══ Data to examine

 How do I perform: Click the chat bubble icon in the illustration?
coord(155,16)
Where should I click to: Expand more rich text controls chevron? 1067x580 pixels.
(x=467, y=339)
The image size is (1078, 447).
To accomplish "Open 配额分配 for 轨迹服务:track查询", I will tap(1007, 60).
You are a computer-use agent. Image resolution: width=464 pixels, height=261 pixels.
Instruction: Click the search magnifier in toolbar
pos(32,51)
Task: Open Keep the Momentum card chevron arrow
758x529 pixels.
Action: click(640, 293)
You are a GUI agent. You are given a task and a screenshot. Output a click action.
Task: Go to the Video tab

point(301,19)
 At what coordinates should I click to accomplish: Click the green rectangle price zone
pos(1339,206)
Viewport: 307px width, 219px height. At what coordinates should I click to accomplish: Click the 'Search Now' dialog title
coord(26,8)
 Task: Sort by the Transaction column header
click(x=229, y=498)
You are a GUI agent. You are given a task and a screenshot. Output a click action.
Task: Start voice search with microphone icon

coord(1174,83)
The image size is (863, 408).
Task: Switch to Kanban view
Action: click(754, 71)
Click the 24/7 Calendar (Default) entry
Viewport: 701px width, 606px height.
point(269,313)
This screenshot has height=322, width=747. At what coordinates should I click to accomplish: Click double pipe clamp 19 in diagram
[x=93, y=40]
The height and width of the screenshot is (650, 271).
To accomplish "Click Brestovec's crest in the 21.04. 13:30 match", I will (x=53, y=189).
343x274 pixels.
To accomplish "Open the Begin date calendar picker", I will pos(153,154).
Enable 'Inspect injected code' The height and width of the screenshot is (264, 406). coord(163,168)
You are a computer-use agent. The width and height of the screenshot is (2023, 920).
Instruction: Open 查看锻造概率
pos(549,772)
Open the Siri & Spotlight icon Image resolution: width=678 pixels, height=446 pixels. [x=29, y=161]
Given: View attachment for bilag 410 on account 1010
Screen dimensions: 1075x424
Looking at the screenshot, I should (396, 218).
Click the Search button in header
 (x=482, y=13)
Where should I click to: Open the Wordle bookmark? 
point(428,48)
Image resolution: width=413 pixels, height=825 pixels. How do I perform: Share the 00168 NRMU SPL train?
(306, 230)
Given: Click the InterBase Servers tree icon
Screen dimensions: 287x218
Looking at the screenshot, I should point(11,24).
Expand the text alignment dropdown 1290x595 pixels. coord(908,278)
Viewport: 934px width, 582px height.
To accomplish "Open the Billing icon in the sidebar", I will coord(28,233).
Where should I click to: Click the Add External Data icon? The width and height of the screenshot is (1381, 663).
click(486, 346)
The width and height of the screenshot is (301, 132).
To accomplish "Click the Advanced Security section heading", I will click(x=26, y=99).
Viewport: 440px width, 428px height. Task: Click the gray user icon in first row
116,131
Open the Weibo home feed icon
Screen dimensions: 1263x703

════

Task prompt: When you reach the line containing "Given: View attachment" in the data above, start copying exactly, and stop after the line containing "Given: Click the InterBase Servers tree icon".

The completed task:
Given: View attachment for bilag 410 on account 1010
Screen dimensions: 1075x424
Looking at the screenshot, I should (396, 218).
Click the Search button in header
 (x=482, y=13)
Where should I click to: Open the Wordle bookmark? 
point(428,48)
Image resolution: width=413 pixels, height=825 pixels. How do I perform: Share the 00168 NRMU SPL train?
(306, 230)
Given: Click the InterBase Servers tree icon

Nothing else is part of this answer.